Closer to home, at Noon we’ve run our book club (thanks Penguin), online meet ups and retreats. We’ve launched Noon Dating, set up Noon Tours (with our wonderful partners at Silver Travel Advisory, we’re off to Morocco in a few weeks, and then Spain, come!) launched a Queenager campaign for Vision Express (‘see yourself differently in midlife’, ‘reframe what’s possible’) and provided thought-leadership around Queenagers, what we want and why we need to be included in the conversation both at work and in marketing for organisations from ABTA to Marrriott Hotels, the Defence Women’s Network (women working in the armed forces, prisons and police) to Meta and Saga.

I’ve published articles about this Queenager agenda everywhere from the Telegraph (Only A Fool Would Ignore Midlife Women) to the Guardian, Daily Mail, You Magazine, Campaign, Good Housekeeping and have appeared on Chris Evans’ Breakfast Show and the World Tonight on Radio 4 (thank you Madonna and Ritula Shah!). And I’ve lost count of the number of podcasts! We now have a dedicated Noon Team (Diane Kenwood is Editorial Director, Alison Page our Chief Commercial Officer, Karen Stenning is in charge of events and Megan Peyton is Chief Technical Officer).

A massive moment for Noon was launching this newsletter on Substack – my interview with Sheryl Sandberg for The Queenager was one of the platform’s top 10 best read articles of 2022, and we are officially a Substack Bestseller. I’m also delighted to announce that I have just been commissioned to write a Queenager book, provisionally titled So Much More to Come for a major global publisher. It will come out next year. I am so delighted about that because it will give us a global stage for the Queenager conversation; we know it resonates because many of you are already subscribing from overseas – and a third of the traffic to the website is coming from outside the UK.
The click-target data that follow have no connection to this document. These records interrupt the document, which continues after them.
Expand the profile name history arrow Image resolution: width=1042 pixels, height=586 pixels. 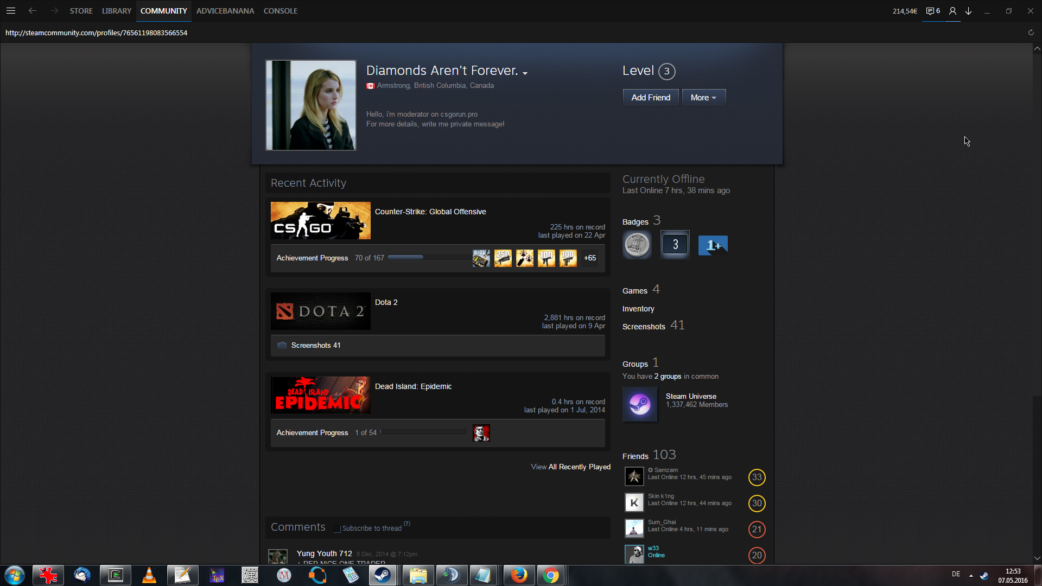(525, 73)
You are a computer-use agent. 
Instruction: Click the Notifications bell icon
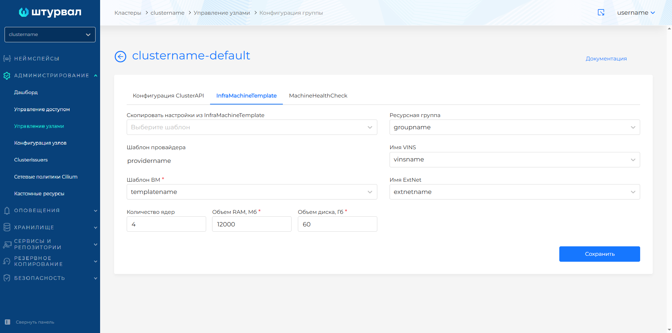(x=7, y=211)
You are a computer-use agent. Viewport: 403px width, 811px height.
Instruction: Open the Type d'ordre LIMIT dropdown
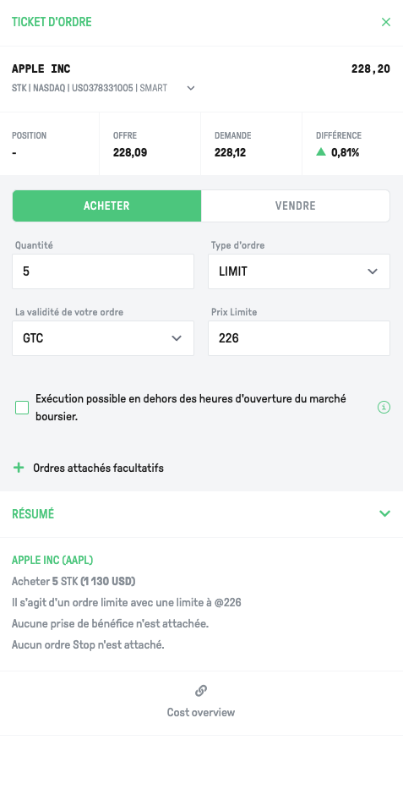tap(299, 271)
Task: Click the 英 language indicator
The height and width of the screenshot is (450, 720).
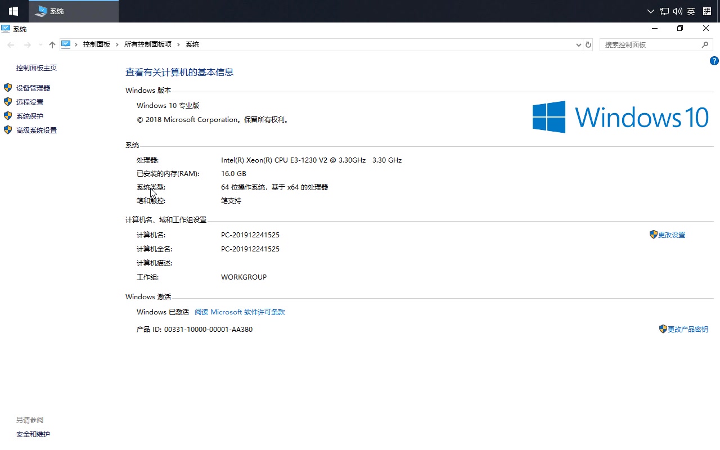Action: [x=690, y=11]
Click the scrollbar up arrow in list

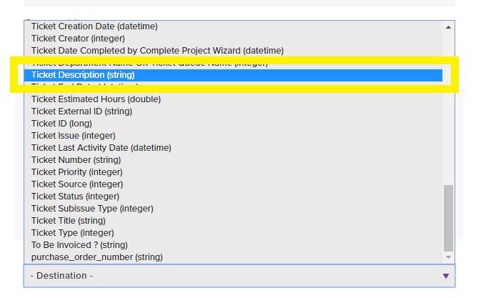(449, 26)
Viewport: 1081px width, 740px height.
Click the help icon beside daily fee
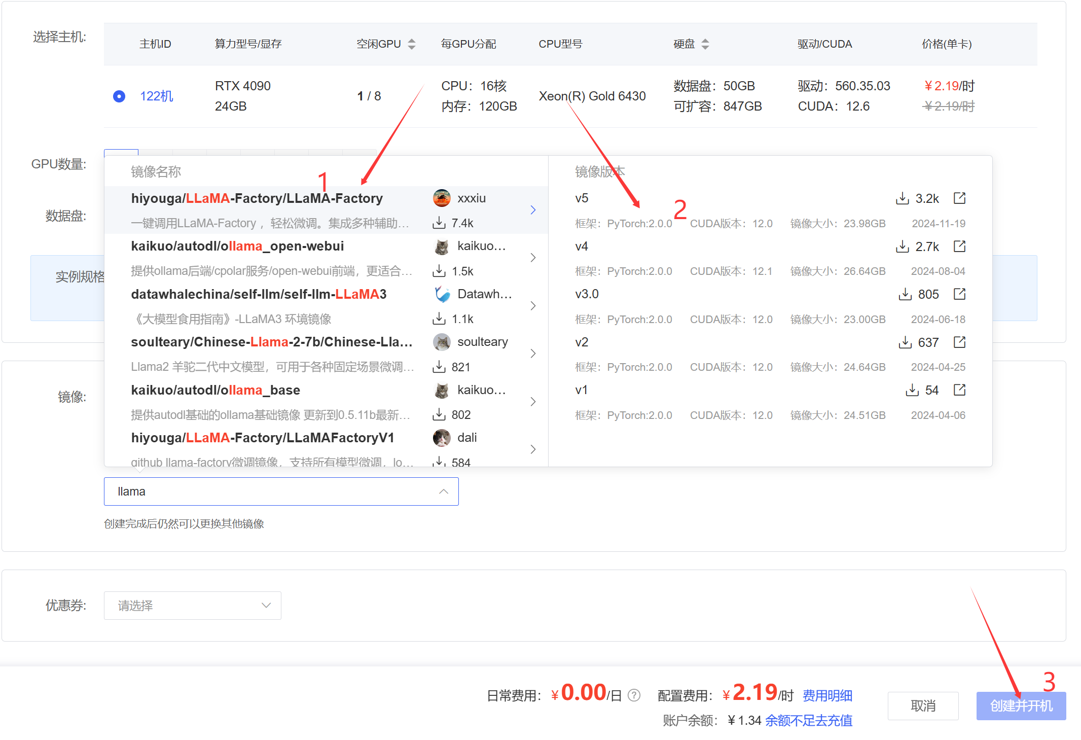click(634, 695)
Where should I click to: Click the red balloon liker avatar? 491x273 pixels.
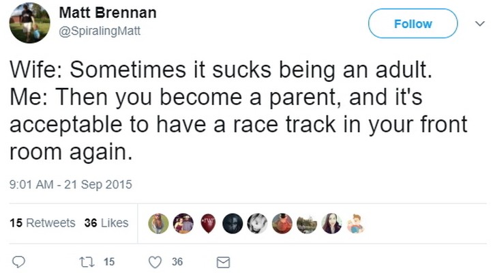point(207,223)
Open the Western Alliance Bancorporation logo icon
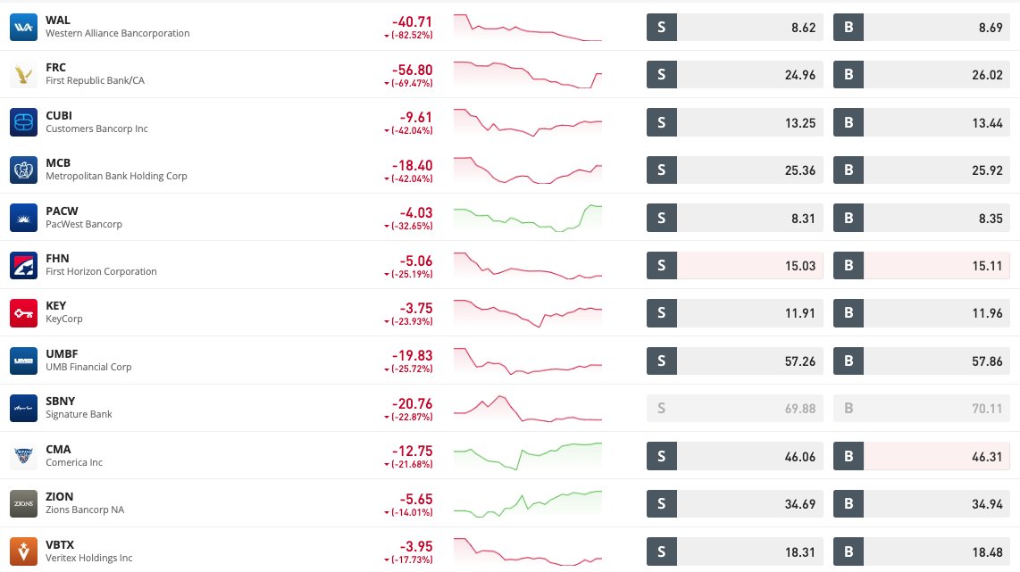 pos(23,27)
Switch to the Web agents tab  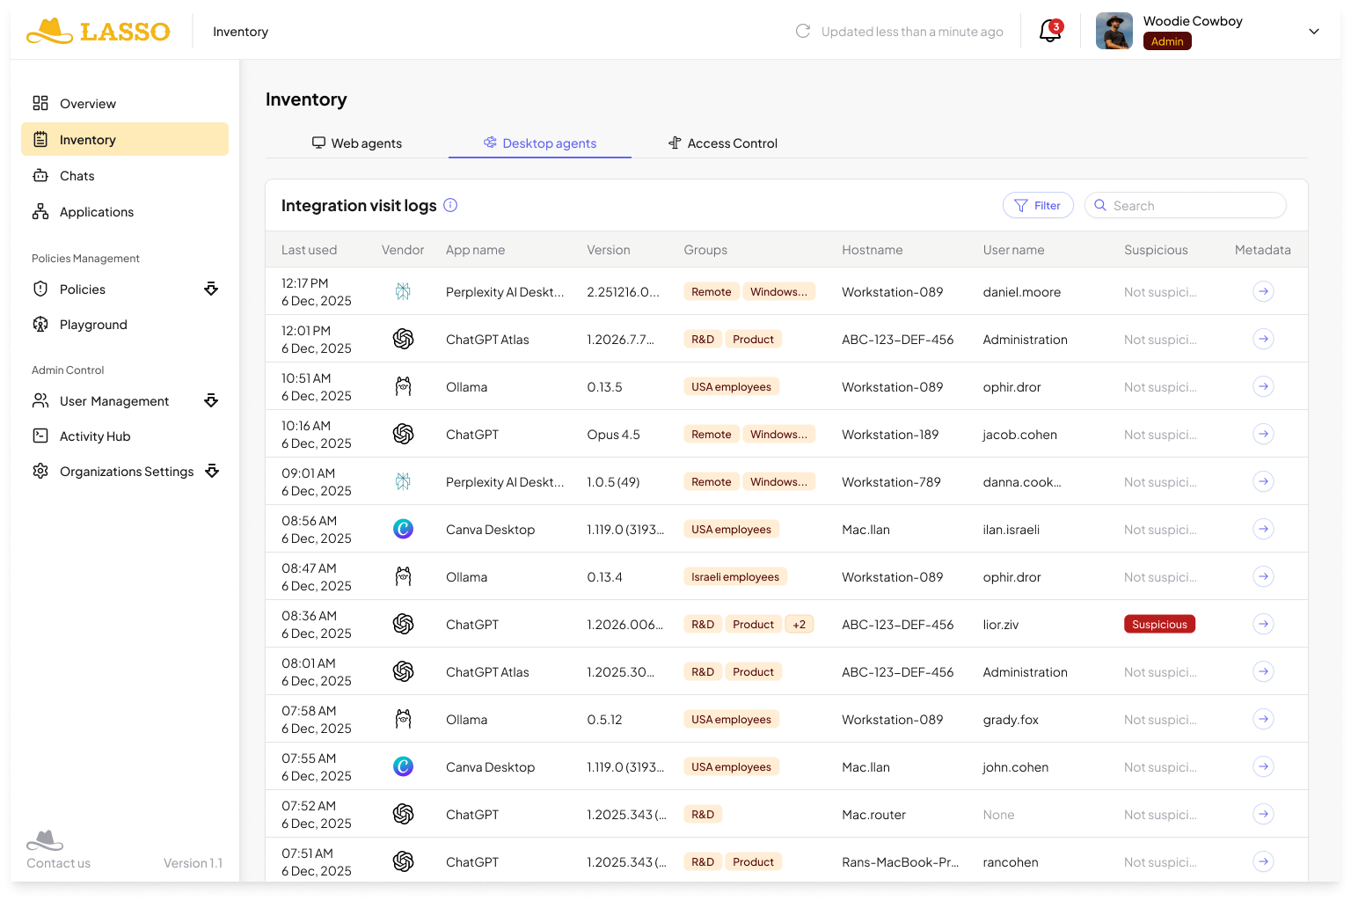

So as we celebrate International Women’s Day and our second birthday, I feel proud to have made a small contribution to the ongoing struggle for equality and equity. I often feel like this conversation around older women – how we value ourselves, how we still HAVE value and purpose even though the culture fetishises fanciability and fecundity in women above all else – is the last bastion of feminism. There is intersectionality in all of this – it is way harder to be a woman of colour, or disabled, or from a poor background. But this business of gendered ageism – where ageism meets sexism – affects ALL women, and it is so ingrained in all cultures that we don’t really even see it.

But as we have seen in our Queenager lifetimes in the conversations around race and sexuality, it is possible to change the stories we tell and the culture. The kind of comments that were made at my school in the 80s around homosexuality are now anathema, ditto much of what was said then about race. In the same way, we can change the script around ageing and around how we value women. By subscribing and reading this newsletter you are all a part of that. I am trying to extend the runway for all women by saying loud and proud that women don’t have sell by dates. Why should men be seen to age like fine wine, improving with age, while women are seen as peaches, one wrinkle and we’re done? That needs to to into the great dustbin of history.

The truth is that now more than ever Queenagers come into our prime in midlife. We are not done, we are not over, we refuse to be invisible. We matter and we have a voice. We have come so far already in the last two years – I feel really optimistic!

So thanks for supporting our work at Noon and for being a Queenager!